Akram Sahar, Presacco Alessandro, Simon Jonathan Z, Shamma Shihab A, Babadi Behtash
Department of Electrical and Computer Engineering, University of Maryland, College Park, MD 20742, USA; Institute for Systems Research, University of Maryland, College Park, MD 20742, USA.
Department of Hearing and Speech Science, University of Maryland, College Park, MD 20742, USA.
Neuroimage. 2016 Jan 1;124(Pt A):906-917. doi: 10.1016/j.neuroimage.2015.09.048. Epub 2015 Oct 4.

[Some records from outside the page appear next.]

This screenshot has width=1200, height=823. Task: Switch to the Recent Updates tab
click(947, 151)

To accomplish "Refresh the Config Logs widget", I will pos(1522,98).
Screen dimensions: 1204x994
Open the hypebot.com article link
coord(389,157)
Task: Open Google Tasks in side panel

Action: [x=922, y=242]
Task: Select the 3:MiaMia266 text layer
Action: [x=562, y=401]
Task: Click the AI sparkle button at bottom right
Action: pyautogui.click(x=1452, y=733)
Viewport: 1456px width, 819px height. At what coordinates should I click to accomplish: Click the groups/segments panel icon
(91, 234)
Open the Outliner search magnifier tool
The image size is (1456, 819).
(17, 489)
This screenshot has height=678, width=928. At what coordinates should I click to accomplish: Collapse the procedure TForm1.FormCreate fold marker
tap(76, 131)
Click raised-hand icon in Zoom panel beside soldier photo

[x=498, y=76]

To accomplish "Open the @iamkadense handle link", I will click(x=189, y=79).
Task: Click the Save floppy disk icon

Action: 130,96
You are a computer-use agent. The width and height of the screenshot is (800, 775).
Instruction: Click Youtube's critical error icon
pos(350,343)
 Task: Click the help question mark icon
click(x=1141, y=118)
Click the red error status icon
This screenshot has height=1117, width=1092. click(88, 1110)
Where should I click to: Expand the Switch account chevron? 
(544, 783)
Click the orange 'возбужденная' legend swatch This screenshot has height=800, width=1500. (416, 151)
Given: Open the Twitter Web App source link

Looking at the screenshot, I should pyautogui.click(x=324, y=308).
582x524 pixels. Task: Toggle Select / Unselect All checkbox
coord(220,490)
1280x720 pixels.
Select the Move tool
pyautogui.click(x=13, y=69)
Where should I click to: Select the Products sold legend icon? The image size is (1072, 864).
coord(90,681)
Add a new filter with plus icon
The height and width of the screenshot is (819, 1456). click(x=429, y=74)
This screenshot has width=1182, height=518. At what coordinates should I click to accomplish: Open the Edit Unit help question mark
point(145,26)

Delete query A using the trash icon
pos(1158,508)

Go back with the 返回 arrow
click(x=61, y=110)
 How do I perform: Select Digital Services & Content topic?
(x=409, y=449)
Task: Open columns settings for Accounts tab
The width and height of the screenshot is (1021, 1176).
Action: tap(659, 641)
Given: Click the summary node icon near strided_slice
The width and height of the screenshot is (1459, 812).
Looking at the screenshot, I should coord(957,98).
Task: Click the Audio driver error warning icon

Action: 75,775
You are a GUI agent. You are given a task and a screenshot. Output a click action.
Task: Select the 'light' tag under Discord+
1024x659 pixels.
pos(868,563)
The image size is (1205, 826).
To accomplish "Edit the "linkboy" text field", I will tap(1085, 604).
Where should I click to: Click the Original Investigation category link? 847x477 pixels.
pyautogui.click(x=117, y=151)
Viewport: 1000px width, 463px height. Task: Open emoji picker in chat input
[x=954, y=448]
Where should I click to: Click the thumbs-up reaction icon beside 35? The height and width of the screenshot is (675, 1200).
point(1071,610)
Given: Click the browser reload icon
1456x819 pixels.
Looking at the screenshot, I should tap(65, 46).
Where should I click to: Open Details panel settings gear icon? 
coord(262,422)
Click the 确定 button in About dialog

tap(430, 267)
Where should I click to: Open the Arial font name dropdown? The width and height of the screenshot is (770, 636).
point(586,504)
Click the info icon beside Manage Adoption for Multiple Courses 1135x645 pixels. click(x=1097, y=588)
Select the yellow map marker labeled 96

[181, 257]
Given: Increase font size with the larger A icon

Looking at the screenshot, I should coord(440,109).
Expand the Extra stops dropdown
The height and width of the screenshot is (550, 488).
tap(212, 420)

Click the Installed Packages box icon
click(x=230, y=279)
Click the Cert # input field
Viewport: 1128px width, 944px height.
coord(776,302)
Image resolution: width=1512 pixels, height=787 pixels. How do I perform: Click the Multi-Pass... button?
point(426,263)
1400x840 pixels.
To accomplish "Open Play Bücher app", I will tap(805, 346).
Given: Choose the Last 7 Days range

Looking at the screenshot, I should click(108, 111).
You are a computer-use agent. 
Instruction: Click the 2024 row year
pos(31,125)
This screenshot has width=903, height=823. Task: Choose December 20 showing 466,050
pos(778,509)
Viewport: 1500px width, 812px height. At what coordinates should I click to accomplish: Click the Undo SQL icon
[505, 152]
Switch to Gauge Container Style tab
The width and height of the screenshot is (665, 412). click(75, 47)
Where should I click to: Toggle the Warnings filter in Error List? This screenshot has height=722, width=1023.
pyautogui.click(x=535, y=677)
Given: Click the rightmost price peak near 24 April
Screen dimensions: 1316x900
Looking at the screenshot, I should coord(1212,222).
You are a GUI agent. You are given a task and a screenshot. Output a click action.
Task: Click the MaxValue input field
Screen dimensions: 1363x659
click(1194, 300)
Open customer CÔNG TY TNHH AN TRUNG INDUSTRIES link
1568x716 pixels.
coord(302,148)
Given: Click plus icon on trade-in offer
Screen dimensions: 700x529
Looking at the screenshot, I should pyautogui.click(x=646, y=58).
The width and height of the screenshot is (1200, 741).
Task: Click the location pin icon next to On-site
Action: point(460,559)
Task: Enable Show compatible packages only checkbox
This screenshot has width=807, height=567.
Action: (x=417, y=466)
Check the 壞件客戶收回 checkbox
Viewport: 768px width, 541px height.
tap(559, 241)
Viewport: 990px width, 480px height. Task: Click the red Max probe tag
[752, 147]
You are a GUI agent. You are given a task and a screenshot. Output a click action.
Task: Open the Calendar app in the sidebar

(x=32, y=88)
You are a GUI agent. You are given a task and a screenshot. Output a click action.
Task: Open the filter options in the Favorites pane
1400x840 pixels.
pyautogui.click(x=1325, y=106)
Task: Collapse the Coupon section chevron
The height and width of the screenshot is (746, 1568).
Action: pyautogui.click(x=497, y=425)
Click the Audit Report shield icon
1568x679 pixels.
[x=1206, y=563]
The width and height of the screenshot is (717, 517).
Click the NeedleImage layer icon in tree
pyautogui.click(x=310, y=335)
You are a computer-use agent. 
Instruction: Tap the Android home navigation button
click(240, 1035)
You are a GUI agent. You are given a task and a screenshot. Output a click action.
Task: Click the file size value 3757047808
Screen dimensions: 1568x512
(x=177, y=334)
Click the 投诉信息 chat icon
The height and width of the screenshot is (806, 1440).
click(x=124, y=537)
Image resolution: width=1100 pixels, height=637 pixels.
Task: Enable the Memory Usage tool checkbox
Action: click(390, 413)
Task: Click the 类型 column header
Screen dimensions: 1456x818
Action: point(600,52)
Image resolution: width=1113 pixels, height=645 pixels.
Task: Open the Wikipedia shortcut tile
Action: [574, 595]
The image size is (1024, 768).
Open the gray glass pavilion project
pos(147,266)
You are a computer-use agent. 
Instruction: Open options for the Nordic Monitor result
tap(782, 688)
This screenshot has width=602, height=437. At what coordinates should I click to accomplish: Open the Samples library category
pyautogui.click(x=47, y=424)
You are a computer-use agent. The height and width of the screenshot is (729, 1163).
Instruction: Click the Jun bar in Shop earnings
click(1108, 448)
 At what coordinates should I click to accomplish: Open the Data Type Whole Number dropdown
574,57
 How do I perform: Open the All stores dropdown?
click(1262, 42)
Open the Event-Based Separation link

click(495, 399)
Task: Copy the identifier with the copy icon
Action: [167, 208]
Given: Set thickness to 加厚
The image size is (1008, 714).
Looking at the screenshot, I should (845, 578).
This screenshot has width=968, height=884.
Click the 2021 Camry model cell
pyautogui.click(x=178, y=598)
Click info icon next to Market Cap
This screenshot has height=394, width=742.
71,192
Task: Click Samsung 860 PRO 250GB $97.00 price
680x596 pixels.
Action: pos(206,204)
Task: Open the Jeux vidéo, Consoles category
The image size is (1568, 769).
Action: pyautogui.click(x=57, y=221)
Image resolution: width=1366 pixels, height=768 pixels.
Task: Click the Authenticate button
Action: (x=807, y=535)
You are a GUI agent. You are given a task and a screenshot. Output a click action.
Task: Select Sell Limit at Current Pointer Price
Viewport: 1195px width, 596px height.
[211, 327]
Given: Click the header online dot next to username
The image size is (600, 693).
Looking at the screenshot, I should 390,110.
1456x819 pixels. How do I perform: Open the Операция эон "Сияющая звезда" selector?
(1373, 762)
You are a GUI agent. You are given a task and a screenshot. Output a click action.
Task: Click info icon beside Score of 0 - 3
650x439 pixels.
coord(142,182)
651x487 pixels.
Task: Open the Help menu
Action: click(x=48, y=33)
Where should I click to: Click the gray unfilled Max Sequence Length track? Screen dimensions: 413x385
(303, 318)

The underlying mechanism of how the human brain solves the cocktail party problem is largely unknown. Recent neuroimaging studies, however, suggest salient temporal correlations between the auditory neural response and the attended auditory object. Using magnetoencephalography (MEG) recordings of the neural responses of human subjects, we propose a decoding approach for tracking the attentional state while subjects are selectively listening to one of the two speech streams embedded in a competing-speaker environment. We develop a biophysically-inspired state-space model to account for the modulation of the neural response with respect to the attentional state of the listener. The constructed decoder is based on a maximum a posteriori (MAP) estimate of the state parameters via the Expectation Maximization (EM) algorithm. Using only the envelope of the two speech streams as covariates, the proposed decoder enables us to track the attentional state of the listener with a temporal resolution of the order of seconds, together with statistical confidence intervals. We evaluate the performance of the proposed model using numerical simulations and experimentally measured evoked MEG responses from the human brain. Our analysis reveals considerable performance gains provided by the state-space model in terms of temporal resolution, computational complexity and decoding accuracy.
人类大脑如何解决鸡尾酒会问题的潜在机制在很大程度上尚不清楚。然而,最近的神经影像学研究表明,听觉神经反应与被关注的听觉对象之间存在显著的时间相关性。利用人类受试者神经反应的脑磁图(MEG)记录,我们提出了一种解码方法,用于在受试者选择性地收听嵌入在竞争说话者环境中的两个语音流之一时跟踪其注意力状态。我们开发了一个受生物物理学启发的状态空间模型,以解释神经反应相对于听众注意力状态的调制。构建的解码器基于通过期望最大化(EM)算法对状态参数的最大后验(MAP)估计。仅使用两个语音流的包络作为协变量,所提出的解码器使我们能够以秒级的时间分辨率以及统计置信区间来跟踪听众的注意力状态。我们使用数值模拟和从人类大脑实验测量的诱发MEG反应来评估所提出模型的性能。我们的分析揭示了状态空间模型在时间分辨率、计算复杂度和解码准确性方面带来的显著性能提升。